- _Страница_
-----

Меню сайта
Статьи » Литература 20 века » Тендряков В.Ф.

Анализ повести Тендрякова "Ночь после выпуска"

  • Статья
  • Еще по теме

Если «Весенние перевертыши» — повесть, построен­ная логично и очень ясно — не вызывает каких-либо недоумений, замысел Тендрякова в «Ночи после выпуска» далеко не случайно вызвал большие споры в нашей кри­тике. Этому в немалой степени способствует структура вещи — то, что в ней есть две параллельные повествова­тельные линии.

В «Весенних перевертышах» Тендряков решает ост­рейшие этико-философские проблемы и акцентирует размышления скорее над жизнью, как таковой, чем над теми ее формами, которые рисуются в повести; автор без всякого нажима совмещает эти размышления с лепкой отдельных реалистических характеров. «Ночь после выпуска» посвящена той же этической теме, что и «Перевертыши», и ставится в ней тот же кар­динальный вопрос о добре и зле и большой сложности этих понятий и о смысле подлинной человечности. Но невозможно, думается, игнорировать и то, очевидное на мой взгляд, обстоятельство, что В. Тендряков прибегает здесь к иным художественным принципам реализации своего этико-философского замысла. Упрекать автора «Ночи после выпуска» в том, что характеры здесь недо­статочно раскрыты и нарушено их психологическое прав­доподобие, — бить мимо цели, оставляя без внимания тот факт, что Тендряков и не стремился к полнокровному реалистическому решению образов: его интересовало исключительно исследование определенного явления, а не полнота мотивировок и живопись портретов.

Автор намеренно, а вовсе не в силу какого-то худо­жественного просчета обращается к условности и схеме, намеренно превращает действующих лиц в голоса (или, если угодно, «маски»), лишь бегло набрасывая их психологические портреты. Предельно заостряя проблему, он намеренно приносит в жертву (или, точнее, подчиня­ет) характеры изображаемых людей философским тези­сам.

Шесть выпускников одной школы, отправившись по­сле выпускного вечера в городской сквер на высоком берегу реки, прорезающей город, начинают спор по во­просам житейской этики, вызванной решением ребят сказать друг другу на прощание «всю правду». Взаимное обсуждение, начатое скорее как игра, быстро переходит в острый и беспощадный суд друг над другом, и в част­ности над Генкой Голиковым — красивым, статным и как будто «образцовым» вожаком молодежи.

-----

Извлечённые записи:
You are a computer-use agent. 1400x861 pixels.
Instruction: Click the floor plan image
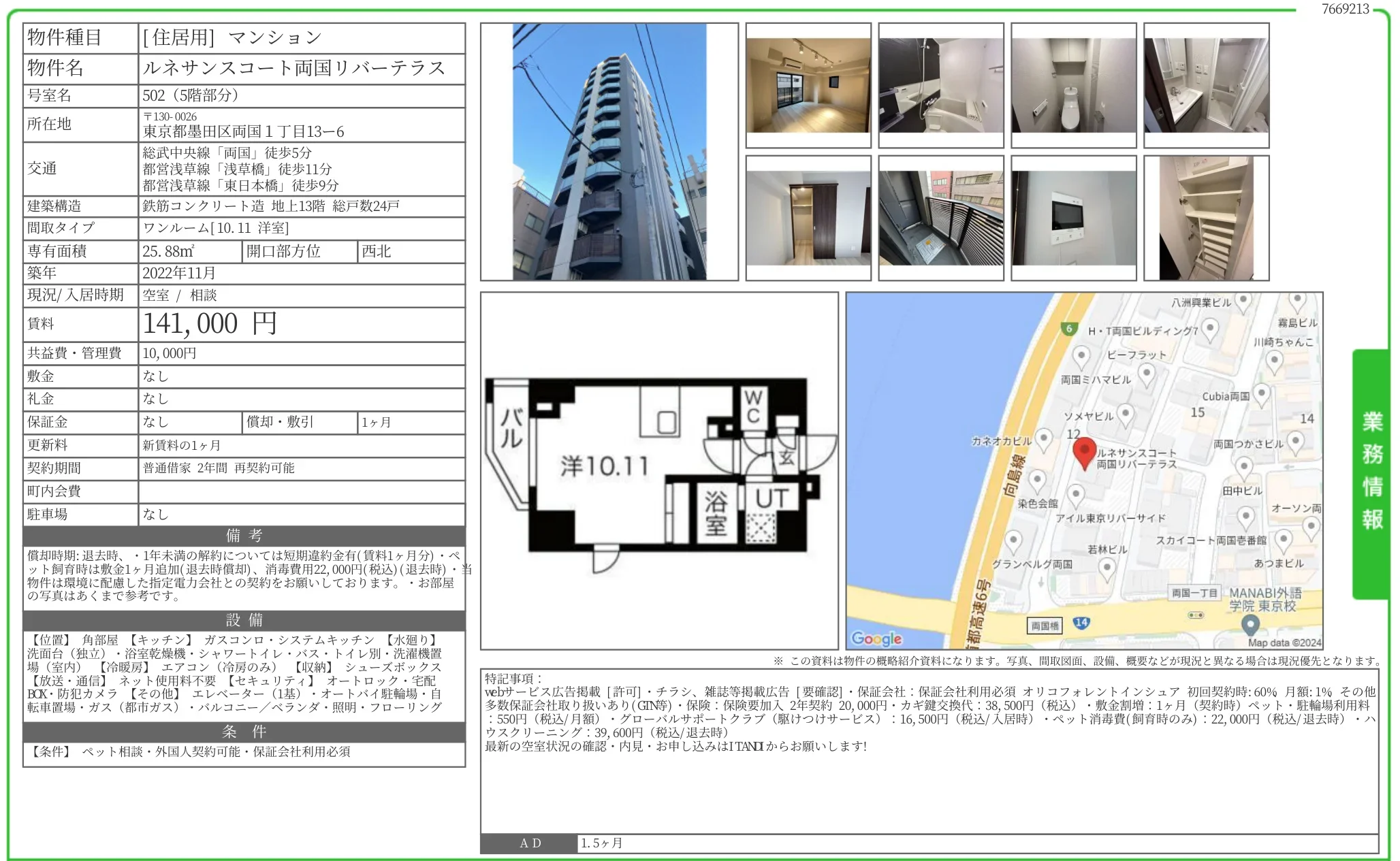point(658,470)
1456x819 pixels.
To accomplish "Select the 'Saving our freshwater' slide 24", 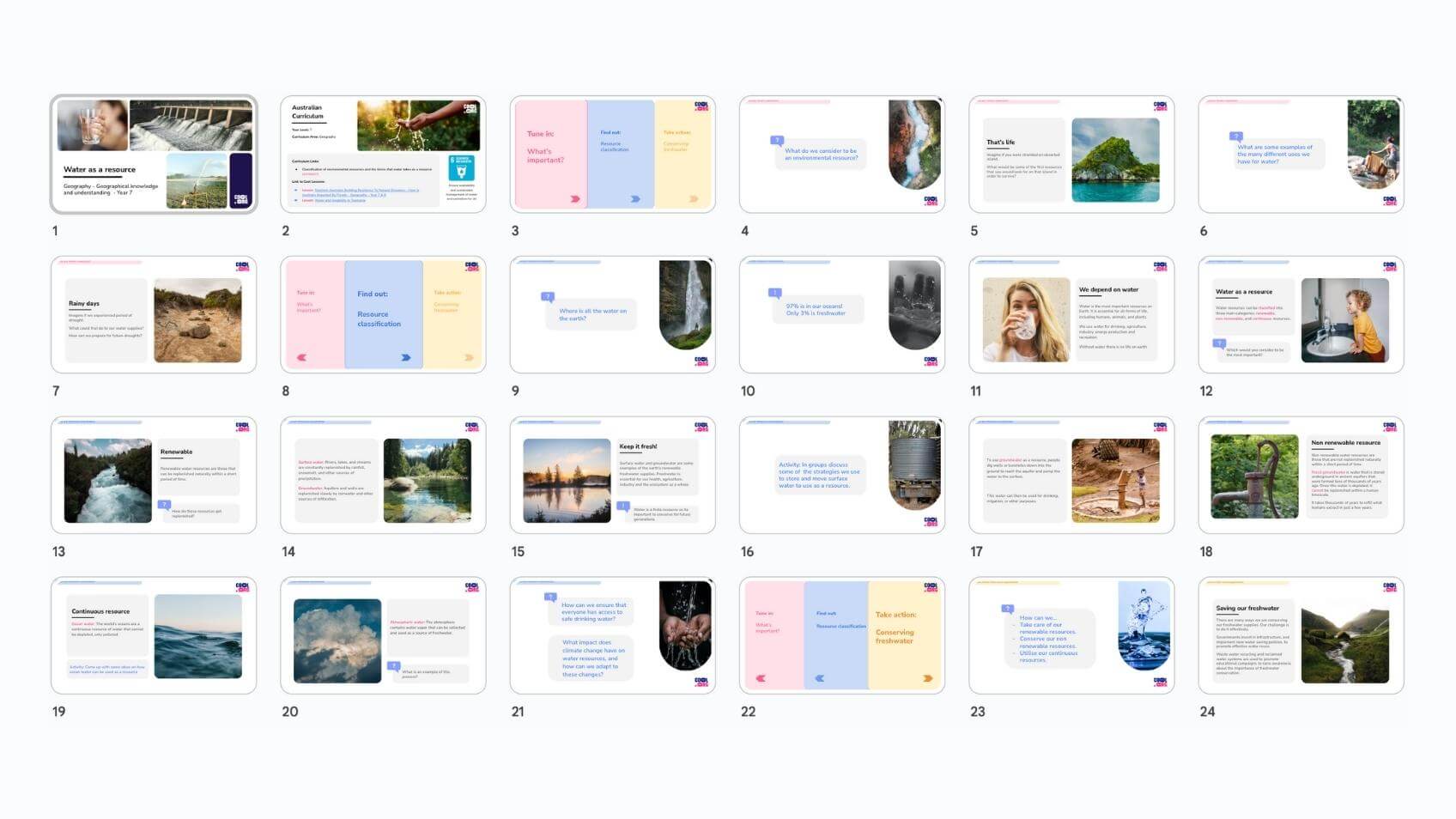I will (x=1301, y=635).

-----

- _Что нужно сделать_
a. Сколько выпускников, согласно статье об анализе повести «Ночь после выпуска», отправляются после выпускного вечера в городской сквер?
b. Соберите из записей все строки, где встречается слово «pixels», учитывая регистр.

- _Ответы ниже_
a. Шесть выпускников одной школы.

b.
You are a computer-use agent. 1400x861 pixels.
1456x819 pixels.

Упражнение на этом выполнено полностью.